It is necessary to point here to a peculiarity in Dutch religious and political life. At the time when Liberal politics were developing in Holland, critical and historical research made itself conspicuous in the teaching of leading Dutch ecclesiastics like Scholten and Kuenen. The Reformation upset the Divine authority of the Pope; these modern critics denied and destroyed the faith in the Divine authority of the Bible. They were educated, and afterwards taught their lessons at the University of Leyden, where the future Liberal statesmen of Holland were preparing for their task; they had the same ideals, the same modes of thought.


Interior of Delftshaven Church (Where the Pilgrim Fathers Worshipped Before Leaving for New England).

The ecclesiastics called themselves 'Moderns;' the politicians were designated 'Liberals.' Both vindicated the supreme right of freedom in everything: free criticism, free research, free thought, free speech. The reign of pure intellectualism became supreme; every emotion, every sentiment was dissected, measured by the measure of inexorable logic; and rationalism, later doomed to bankruptcy, was in those days all-triumphant.

So it came about that the Liberals were 'Moderns' and the 'Moderns' Liberals; and as the State was for a quarter of a century governed by Liberals who involuntarily made the Church 'Modern,' populated by Liberals, so it also came about that their religious opponents became their political foes.

These opponents were called 'Orthodox;' they felt this imposition of liberty as the worst coercion one man could apply to another--the coercion of the conscience. They did not care to see the Bible treated as a piece of sheer human manufacture, however exalted; they felt it a burning shame to have to pay taxes towards the maintenance of irreligious, or even anti-religious, scientific chairs and colleges. They thought of their stern forefathers, who had broken the power of the mighty Spanish Empire, strengthened by God's Word and by that only. To them the Netherlands Reformed Church and the Netherlands State lost their sound and only safe basis by the assertion that there was something changeable, something non-eternal in the Bible; that this Bible, revered as containing the Holy Scriptures, might be replaced by any human System of thought to serve as the foundation for the structure of the State.

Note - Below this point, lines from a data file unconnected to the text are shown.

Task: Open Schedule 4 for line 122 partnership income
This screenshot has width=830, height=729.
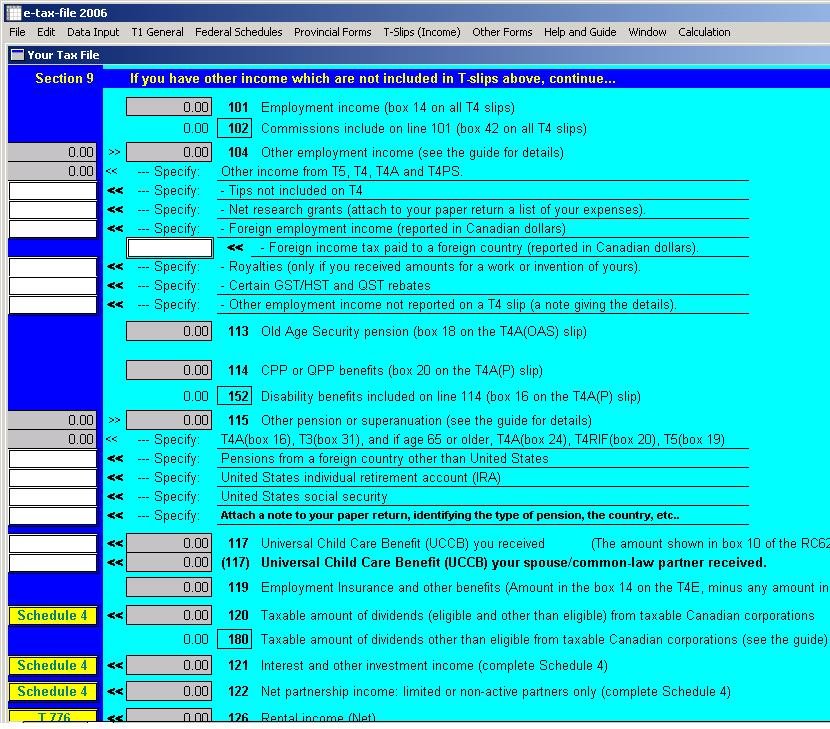Action: (52, 692)
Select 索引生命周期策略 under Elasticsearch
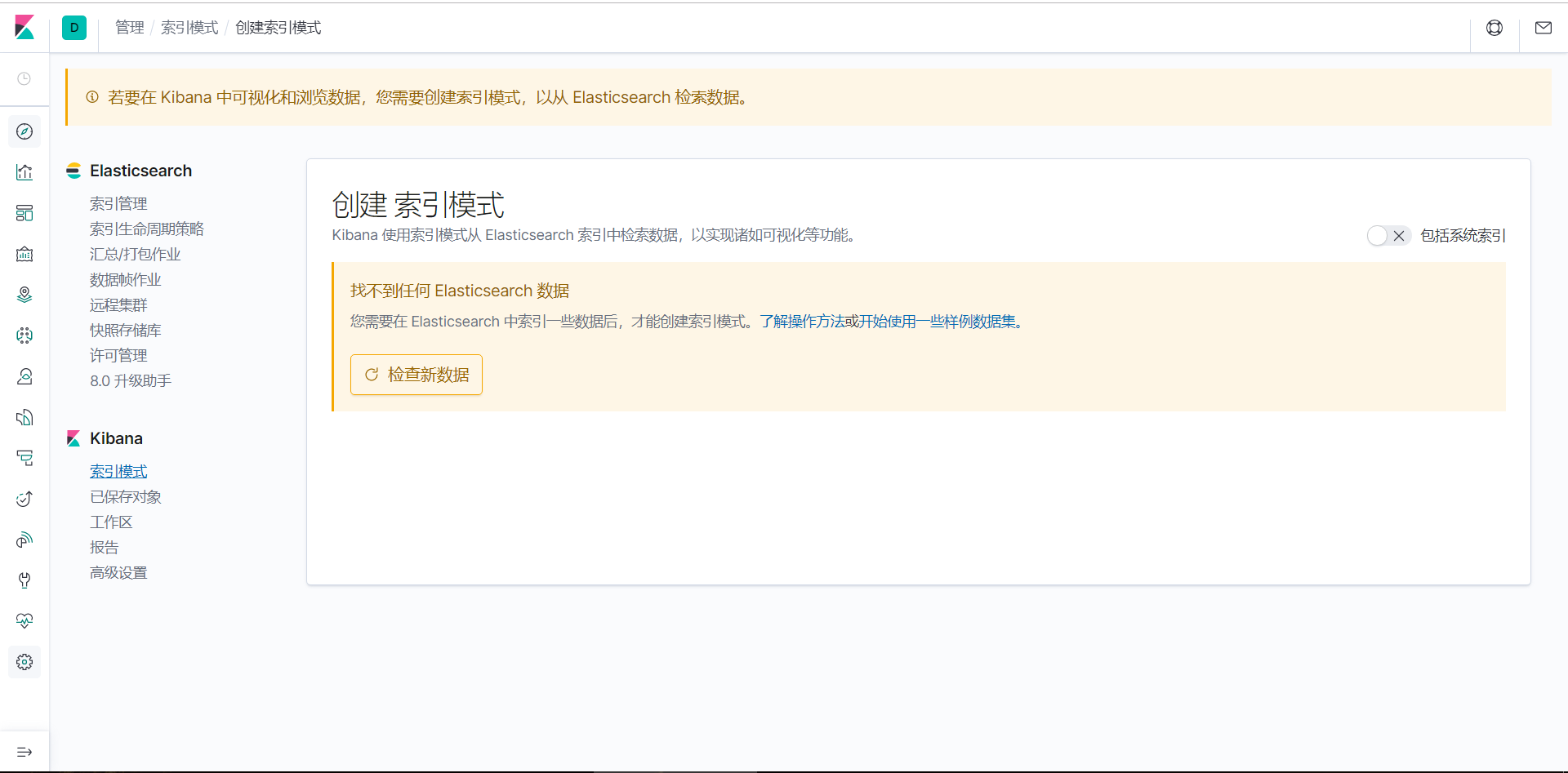 click(x=146, y=229)
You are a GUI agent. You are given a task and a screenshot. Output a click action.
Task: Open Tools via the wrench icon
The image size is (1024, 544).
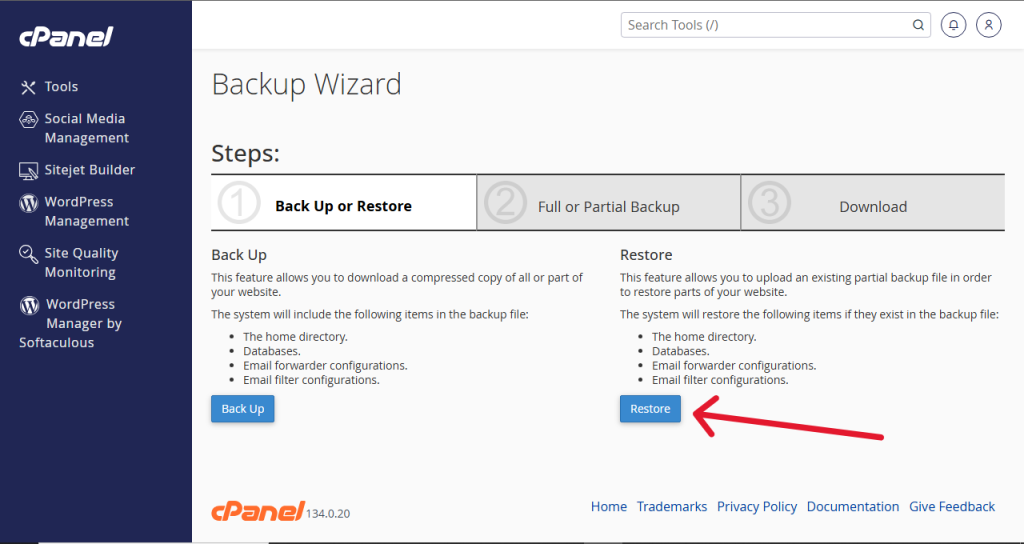pyautogui.click(x=28, y=87)
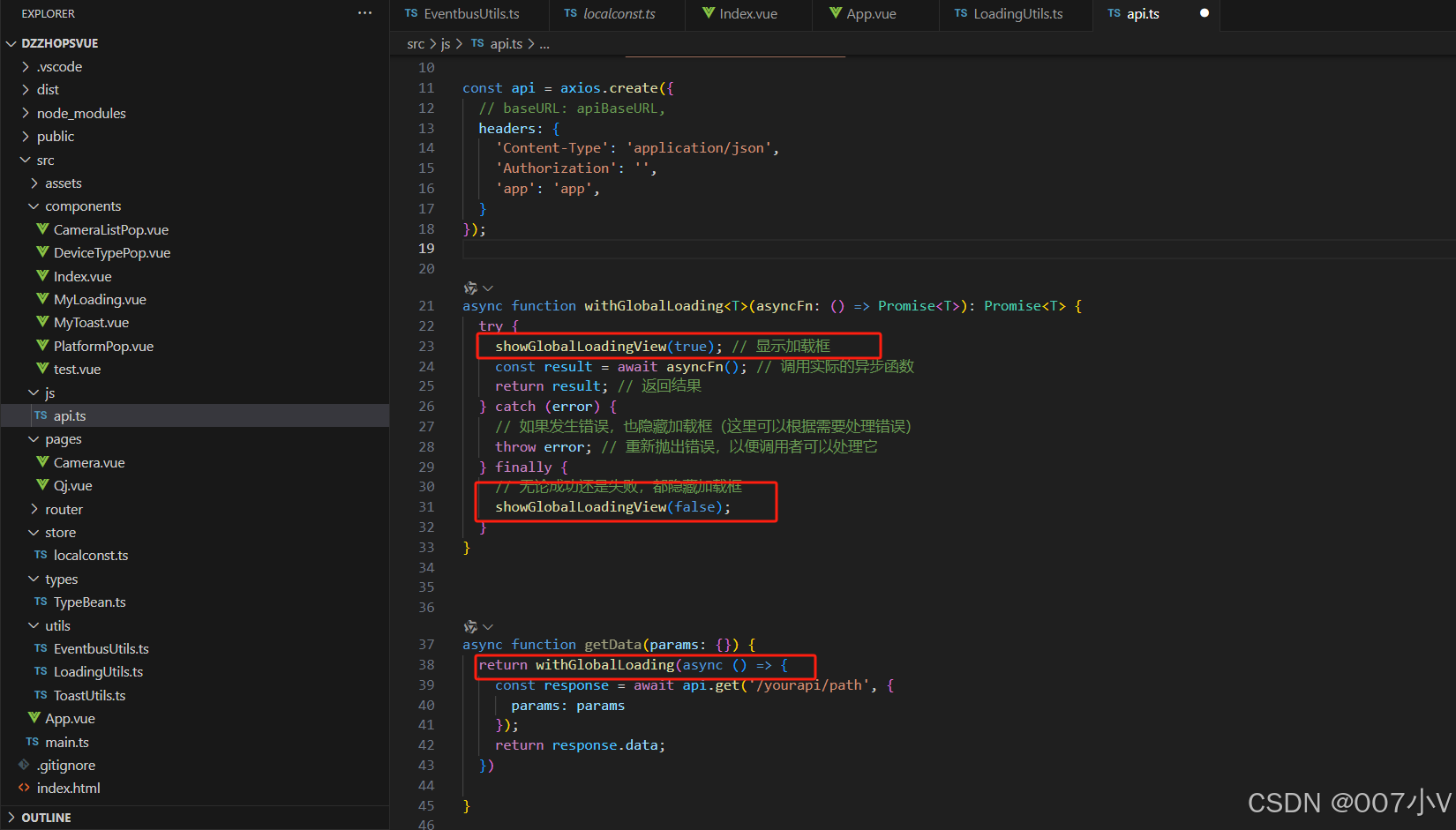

This blending of Modernism and Liberalism afforded to them absolute proof that any abandonment of the ancient creed and the revered confession meant ruin both to State and Church. So they followed the time-honoured practice of the Dutch race; they separated, broke away from a species of liberty which was not of their liking, and became 'Anti-Revolutionists' and 'Separatists' ('Afgescheidenen'); Calvin, with his staunch, severe Protestantism, being their ideal as statesman and spiritual leader.

The Dutch language has two words for one thing: 'Hervorming' and 'Reformatie.' But there is a vast difference between the Netherlands 'Hervormde' and the Netherlands 'Gereformeerde' Churches. The former is the late State Church, the latter is the Church of the 'Afgescheidenen,' who, before joining the Netherlands Gereformeerde, called themselves 'Christelyk Gereformeerde.' These two joined in 1892, and are now known as the 'Gereformeerde Kerken' (the Reformed Churches).

Their leader is Professer Abraham Kuyper, the present President Minister of the Netherlands. He, like Dr. Schaepman, is a born orator, a prolific author, a scientific ecclesiastic, a strong democratic leader of men, an admirable organizer, and perhaps the most brilliant journalist in Holland; but beyond this, he is a staunch Protestant of the strictest Calvinistic type, to whom the Roman Catholic Church is a blasphemous and idolatrous institution. In 1879 he created the 'Society for Higher Education on a Reformed Basis,' and in 1880 his 'Free University' was consecrated in the 'Nieuwe Kerk' (the New Church) at Amsterdam, Dr. Kuyper ever since the opening acting as one of the professors. His flock is now strong in numbers, but his and their faith is stronger and has worked miracles, building churches and schools, maintaining preachers and teachers, finding money for everything, and finally, for the second time, gaining a political victory, with the help of such strange auxiliaries as the Roman Catholics. What unites them is the conviction they have in common that a State and a Government not led themselves by religion must lead a nation to perdition. To them Liberal Governments, although theoretically free from clerical influence, are actually led and unduly influenced by the 'Modern' Protestants of Holland. These 'Modern' Protestants reject the dogma of the Holy Trinity and various other dogmas which the Roman Catholics and the Orthodox Protestants consider the essence of the Christian creed; they are, therefore, in the opinion of the latter, mere atheists, and consequently unfit to rule the destinies of a nation.